W ciągu popołudnia wczorajszego dnia funkcjonariusze Policji z Wałbrzycha zatrzymali aż trzech kierujących, którzy byli pod wpływem alkoholu. Najwięcej, bo ponad 2 promile alkoholu, miał w swoim organizmie kierowca, który nie tylko zniszczył zaparkowany samochód osobowy, ale także wjechał w budynek mieszkalny.
Nieco przed północą w poniedziałek, służby ruchu drogowego z Komendy Policji w Wałbrzychu otrzymały zgłoszenie o kolizji drogowej. Doszło do niej na ulicy 11 listopada w Wałbrzychu. Jak się okazało, pijany mężczyzna doprowadził do poważnego uszkodzenia zaparkowanego przy drodze samochodu, a jego jazda zakończyła się na fasadzie budynku mieszkalnego.

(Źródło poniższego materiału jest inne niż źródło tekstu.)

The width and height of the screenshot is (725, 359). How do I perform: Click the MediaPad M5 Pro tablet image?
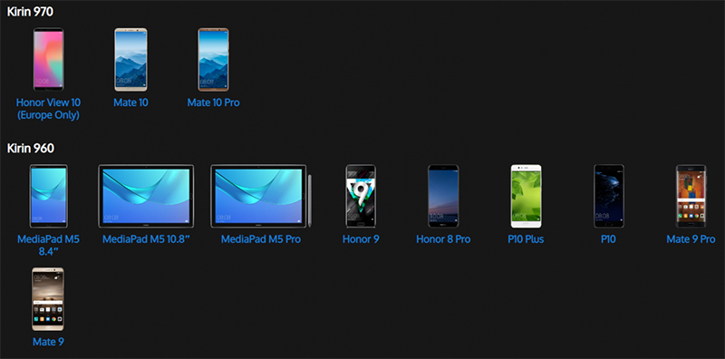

Podczas przeprowadzanych czynności służbowych funkcjonariusze ustalili, że sprawcą było 32-letniego mieszkańca miejscowości Boguszów-Gorce. Badanie alkomatem wykazało u niego 2,10 promila alkoholu w organizmie. Na szczęście ani on, ani pasażer jadący z nim nie doznali poważnych obrażeń. Pojazd, którym mężczyzna poruszał się trafił na strzeżony parking miejski, a koszty z tym związane poniesie jego właściciel. 32-latek, po utracie prawa jazdy, został umieszczony w pomieszczeniu dla osób zatrzymanych. Tam też, po wytrzeźwieniu, usłyszał zarzuty.